**** RECORDS TO USE ****

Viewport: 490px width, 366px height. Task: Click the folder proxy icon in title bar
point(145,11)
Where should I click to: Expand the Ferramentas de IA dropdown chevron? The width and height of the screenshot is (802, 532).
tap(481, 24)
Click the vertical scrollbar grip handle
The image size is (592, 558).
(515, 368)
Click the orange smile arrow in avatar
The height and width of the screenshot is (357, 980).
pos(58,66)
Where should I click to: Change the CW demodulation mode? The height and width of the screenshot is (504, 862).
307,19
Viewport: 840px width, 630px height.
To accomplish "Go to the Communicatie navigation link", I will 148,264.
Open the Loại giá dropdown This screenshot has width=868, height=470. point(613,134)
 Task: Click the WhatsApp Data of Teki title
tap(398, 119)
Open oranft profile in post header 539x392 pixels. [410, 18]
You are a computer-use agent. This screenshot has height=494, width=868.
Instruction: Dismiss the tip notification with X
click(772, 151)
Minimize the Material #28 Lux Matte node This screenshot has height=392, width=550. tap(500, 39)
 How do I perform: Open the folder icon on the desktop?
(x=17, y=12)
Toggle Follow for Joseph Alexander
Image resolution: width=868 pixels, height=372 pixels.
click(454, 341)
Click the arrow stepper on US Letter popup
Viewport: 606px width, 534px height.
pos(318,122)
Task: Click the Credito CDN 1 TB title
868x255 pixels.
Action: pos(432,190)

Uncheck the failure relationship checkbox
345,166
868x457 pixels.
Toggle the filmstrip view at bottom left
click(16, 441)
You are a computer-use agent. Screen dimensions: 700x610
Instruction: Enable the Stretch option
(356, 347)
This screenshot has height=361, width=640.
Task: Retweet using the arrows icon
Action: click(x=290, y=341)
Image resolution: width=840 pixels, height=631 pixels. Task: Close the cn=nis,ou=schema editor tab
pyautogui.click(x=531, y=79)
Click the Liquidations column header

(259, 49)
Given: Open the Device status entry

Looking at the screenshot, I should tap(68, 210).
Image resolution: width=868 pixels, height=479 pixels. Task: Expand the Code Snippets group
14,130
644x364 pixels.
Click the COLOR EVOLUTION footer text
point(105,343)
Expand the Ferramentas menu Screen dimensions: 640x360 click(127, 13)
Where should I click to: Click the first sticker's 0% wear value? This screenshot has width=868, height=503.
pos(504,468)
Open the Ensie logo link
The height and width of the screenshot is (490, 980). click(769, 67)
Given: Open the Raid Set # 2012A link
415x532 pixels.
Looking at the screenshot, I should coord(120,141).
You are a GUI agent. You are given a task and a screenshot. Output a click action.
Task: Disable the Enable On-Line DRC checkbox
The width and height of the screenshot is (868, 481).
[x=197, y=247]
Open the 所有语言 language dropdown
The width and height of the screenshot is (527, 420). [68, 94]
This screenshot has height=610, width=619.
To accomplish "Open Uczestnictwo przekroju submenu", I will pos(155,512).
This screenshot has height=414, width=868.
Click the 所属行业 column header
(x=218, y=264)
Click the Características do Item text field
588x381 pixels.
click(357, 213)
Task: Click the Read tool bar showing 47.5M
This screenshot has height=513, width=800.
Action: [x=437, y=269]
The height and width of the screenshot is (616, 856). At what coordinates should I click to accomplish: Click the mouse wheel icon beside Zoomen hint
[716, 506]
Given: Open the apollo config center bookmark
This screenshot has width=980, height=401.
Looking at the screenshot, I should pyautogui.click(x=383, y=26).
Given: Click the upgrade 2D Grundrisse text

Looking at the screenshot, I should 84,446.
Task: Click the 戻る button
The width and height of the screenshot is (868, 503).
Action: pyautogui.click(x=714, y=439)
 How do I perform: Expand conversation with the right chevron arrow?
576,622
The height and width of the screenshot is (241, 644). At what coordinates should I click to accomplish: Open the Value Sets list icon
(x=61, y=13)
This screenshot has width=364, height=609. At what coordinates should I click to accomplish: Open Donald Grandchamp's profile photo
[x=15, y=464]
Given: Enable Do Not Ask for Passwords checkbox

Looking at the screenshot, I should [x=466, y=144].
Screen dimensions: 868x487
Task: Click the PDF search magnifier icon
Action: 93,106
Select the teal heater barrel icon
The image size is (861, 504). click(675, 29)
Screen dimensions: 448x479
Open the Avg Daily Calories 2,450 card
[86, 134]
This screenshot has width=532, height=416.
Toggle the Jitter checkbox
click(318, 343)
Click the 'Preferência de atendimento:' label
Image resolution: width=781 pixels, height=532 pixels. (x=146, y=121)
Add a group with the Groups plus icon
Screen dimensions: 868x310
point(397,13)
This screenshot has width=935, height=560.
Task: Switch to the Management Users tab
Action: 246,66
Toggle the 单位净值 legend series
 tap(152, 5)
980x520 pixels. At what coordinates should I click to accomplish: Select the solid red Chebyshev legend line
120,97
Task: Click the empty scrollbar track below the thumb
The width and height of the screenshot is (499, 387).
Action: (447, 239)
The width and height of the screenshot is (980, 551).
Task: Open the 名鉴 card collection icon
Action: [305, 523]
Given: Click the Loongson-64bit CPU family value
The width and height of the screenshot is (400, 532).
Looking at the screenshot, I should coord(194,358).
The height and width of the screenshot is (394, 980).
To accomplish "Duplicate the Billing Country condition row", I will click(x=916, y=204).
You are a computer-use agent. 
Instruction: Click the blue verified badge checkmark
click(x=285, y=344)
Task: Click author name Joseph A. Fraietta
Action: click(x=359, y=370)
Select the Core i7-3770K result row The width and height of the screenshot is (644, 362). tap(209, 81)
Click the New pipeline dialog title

****

> WHAT TO WORK ON:
Using the records above, work out how many lines hold the string "will"; answer with that number alone.

> WRITTEN RESPONSE:
3